History of Canon City, Fremont County, Colorado

After the great inland sea that once covered the entire west was disturbed by violent upheavals, the Arkansas River began to flow to the east.  While the river wore a channel, a gentle up thrust continued as the Rocky Mountains were born and grew to their present heights.  The river, dropping some 5000 feet in the first 125 miles, cut through the granite rock as it rose, thus severeing Fremont's Peak which now rises a thousand feet above the surrounding countryside.  This erosive action makes the Grand Canyon of the Arkansas or Royal Gorge as we call it today, one of the unique canyons of the world because its having been formed by erosion and not by a fissure from an earthquake.

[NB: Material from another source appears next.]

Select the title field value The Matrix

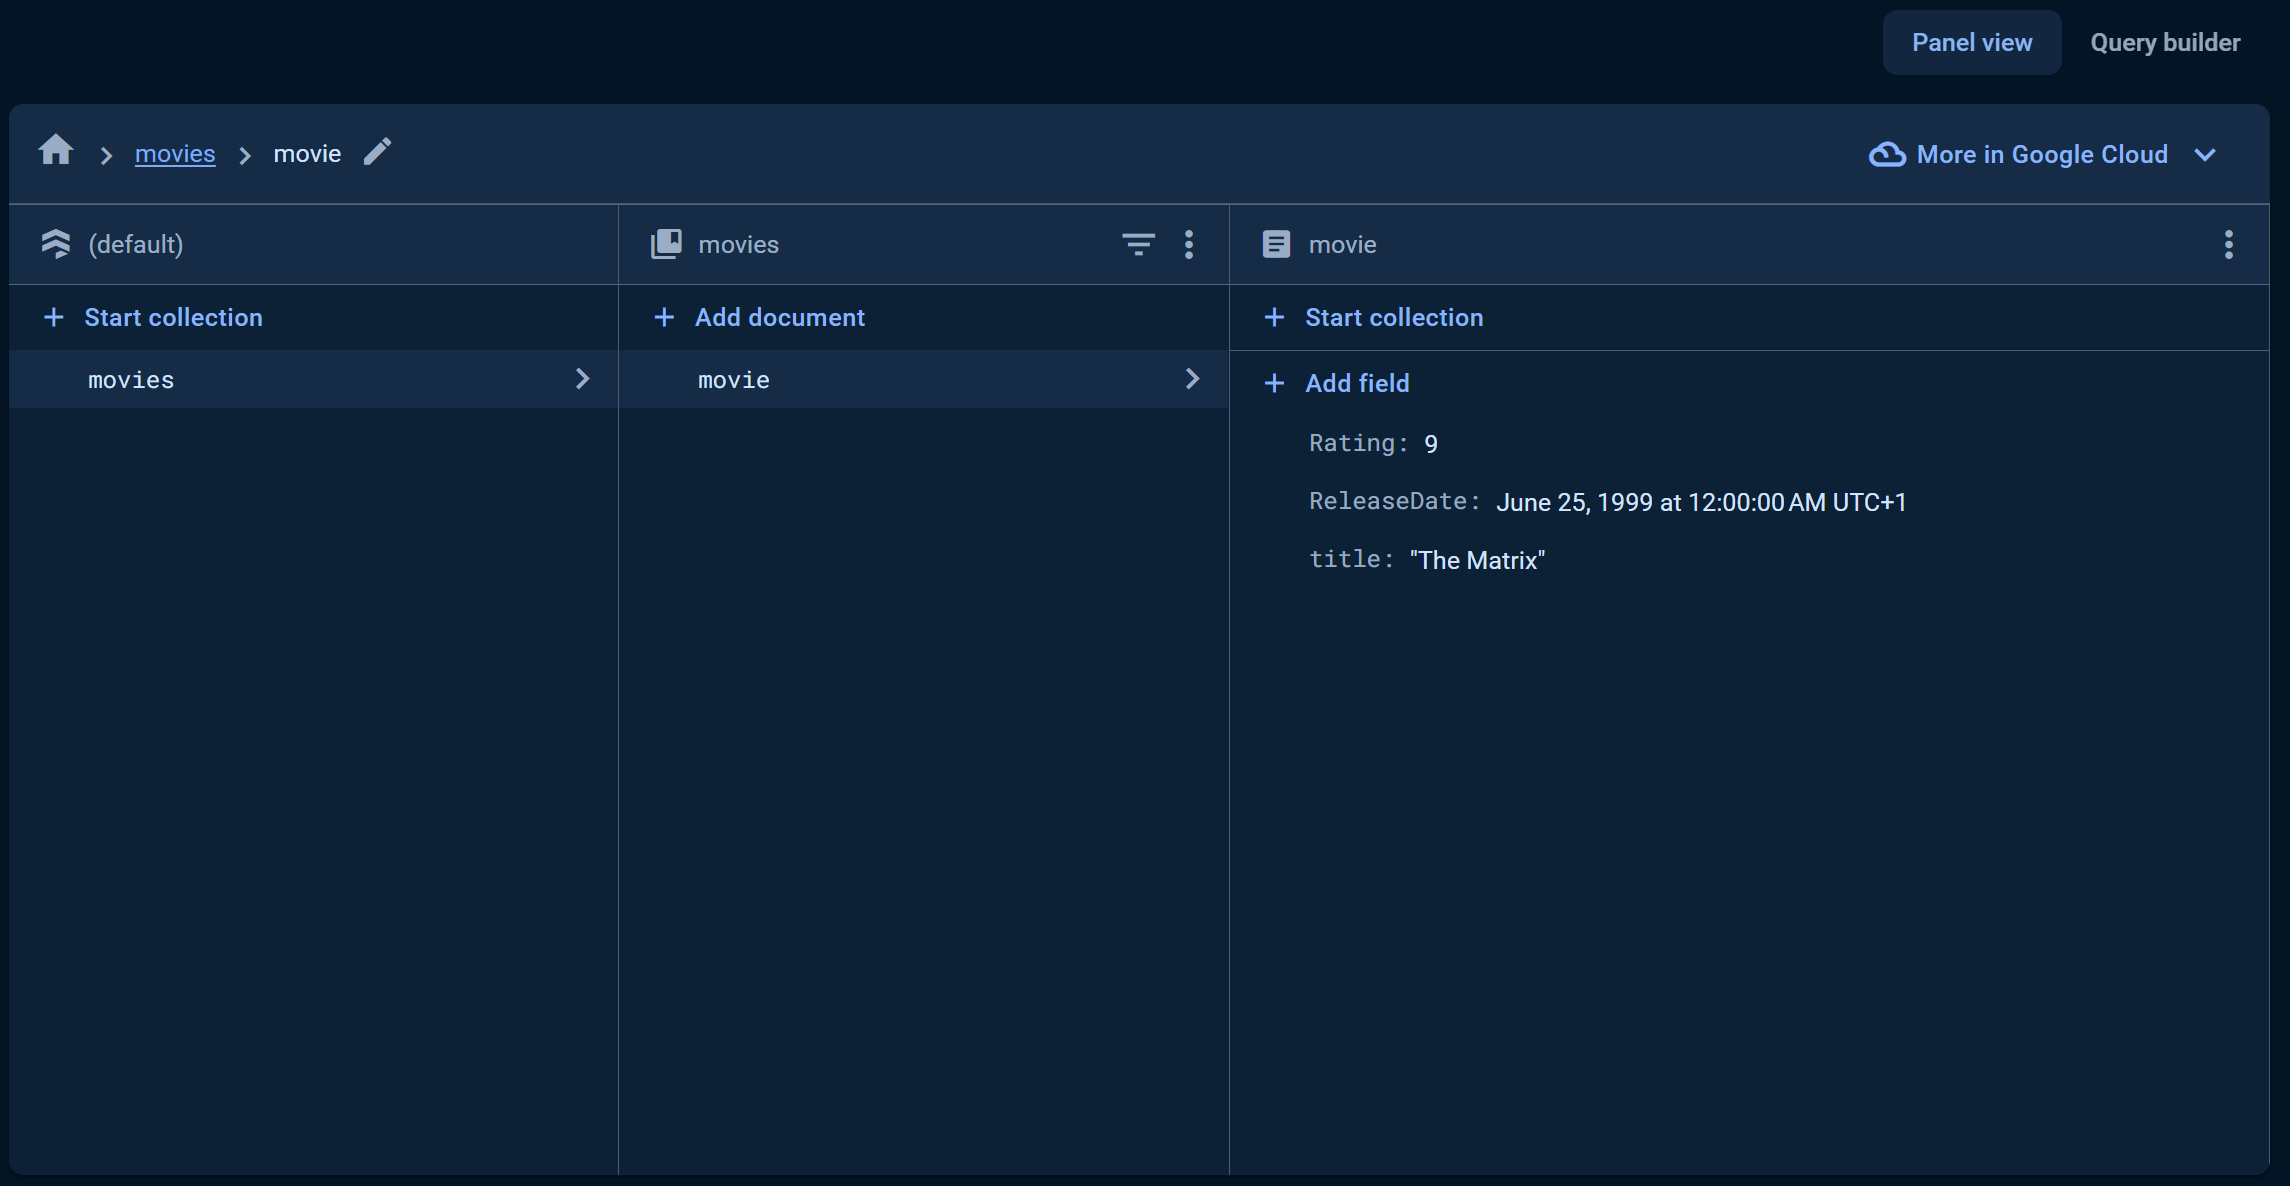(x=1477, y=561)
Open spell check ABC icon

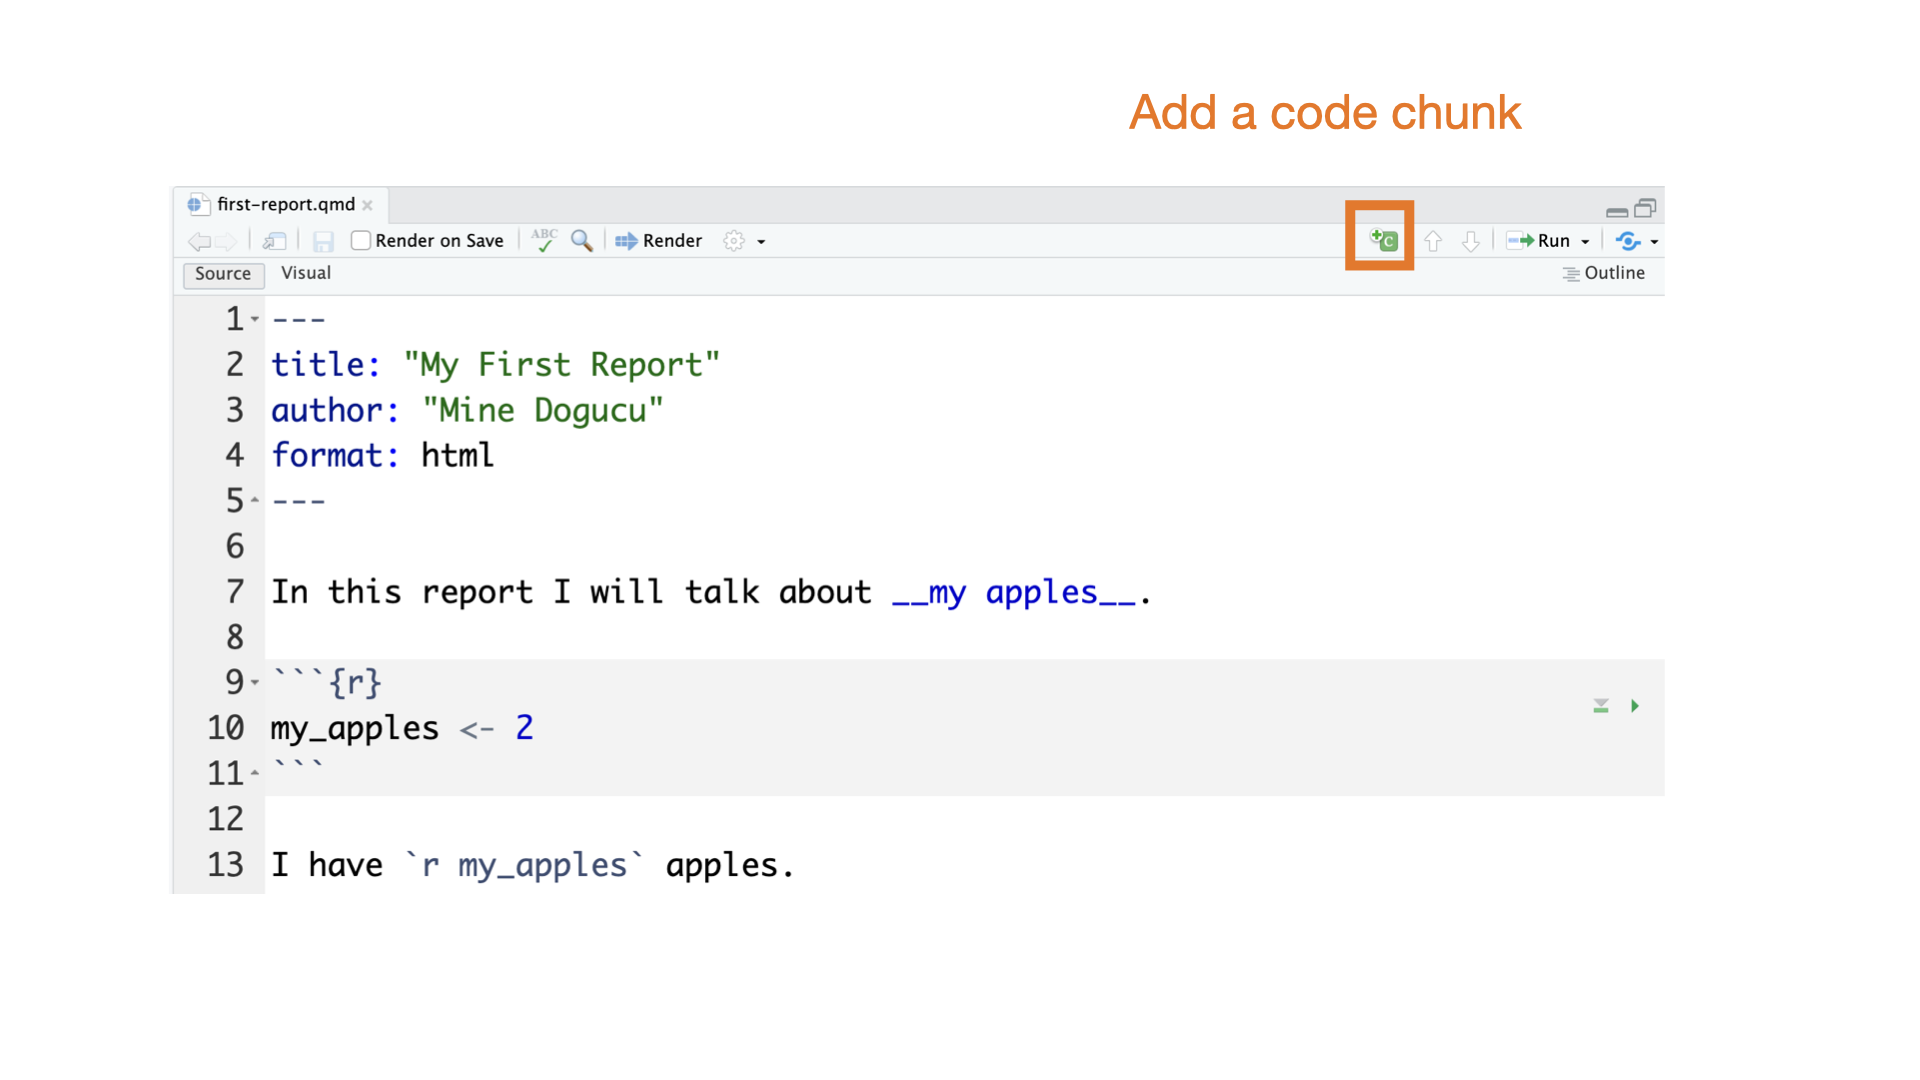click(544, 240)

The Arkansas River, one of the longest in the U.S., is born in the central Colorado Rockies near Leadville and empties into the Mississippi Rivder southeast of Pine Bluff, Arkansas.  The river is cutting the gorge deeper at the rate of about 1 foot every 2500 years.

The Ute, Sioux, Cheyenne, Kiowa, Blackfoot and Commanche Indians all frequented the area.  Many wintered at the mouth of the Royal Gorge, an area just west of the Territorial Prison facility on the west side of Canon City, taking advantage of the mild winter climate while bathing in the natural hot spring and rubbing their bodies with oil skimmed from the surface of Oil Creek, now called Fourmile.

Lt. Zebulon Pike was the first white explorer to enter the area and probably built the first permanent structure.  Halted in his trek to the headwaters of the Arkansas by the awesome Royal Gorge, in some places as narrow as 50 feet, Lt. Pike headed northwest into South Park.

The area was first claimed as Spanish territory and the area north of the river was purchased from France as a part of the Louisiana Purchase.  Mexico, having gained her independence in 1821, laid claim to the area south and west of the river.  The Republic  of Texas subsequently laid claim to the same area, thus becoming the third foreign country to lay claim to the area.  The United States then annexed the area in 1845.

Canon City was first organized by the Canon City Claim Club on March 13, 1860.  The Canon City Claim Club was composed of 6 members who organzed to develop coal, iron, gypsum, marble and granite in the area.  Mr. and Mrs. Anson Rudd arrived in August 1860 and gave birth to Anson Spencer Rudd, the first white child to be born and survive in the area.  A census of that year shows 727 residents in the area, 128 of which were females.  In 1861 residents voted to name the settlement "Town of Canyon City" but a reporter for the meeting used the Spanish Canon and so became Canon City. 

With no discovery of gold in the area and recruitment for troops for the Civil War, a population decline took place and in 1865; according to Thomas Macon, another founding father of the area, only 25 residents remained.  Canon City was a typical wild western town complete with shootings,hanging and court convened in a room over a saloon.

The first territorial (federal) prison, still the largest employer today, was built and opened on June 1, 1871.  The facility later became Colorado State Prison and was given to the state of Colorado in 1876 when it officially became a state in the United States.  Canon City became incorporated in 1872.

In the late 1870's the walls of the spectacular Royal Gorge reverberated with the shots and shouts of the Royal Gorge Railroad War, waged by the Atchison Topeka/Santa Fe Railroad and the Denver & Rio Grand Railroad vying for the right of way through the gorge.

In 1878 extensive dinosaur remains were discovered north of Canon City.  Some of those fossils are now in Carnegie Museum, Peabody Museum, Denver Museum of Natural History and others.  In 1903 prison inmates constructed the famed "Skyline Drive" followed a short time later with "Tunnel Drive", two of Canon City's unique features.  Dinosaur footprints were discovered on the side of Skyline Drive in 2001.

The Royal Gorge Park is owned by the City of Canon City through a land patent issued by the United States Congress through the efforts of U.S. Senator, Guy U. Hardy.  The construction of the Royal Gorge Bridge, 1053 feet above the canyon floor, was proposed to the Canon City Council by Lon P. Piper of San Antonio, Texas, on April 15, 1929.  After depositing $60,000.00 in local banks to accomplish the task, construction began on June 5, 1929.  The construction was completed in 5 months without a single fatality and no major accidents.  All the steel was manufactured at Colorado Fuel and Iron Corp (now Rocky Mtn. Steel) in Pueblo, Colorado, and each of the 4200 wires in the suspension cabled was pulled acorss the gorge one at a time.  The bridge was rehabilitated with new suspension cable ends, new suspender rods, new anchors and a new stabilization system in 1984.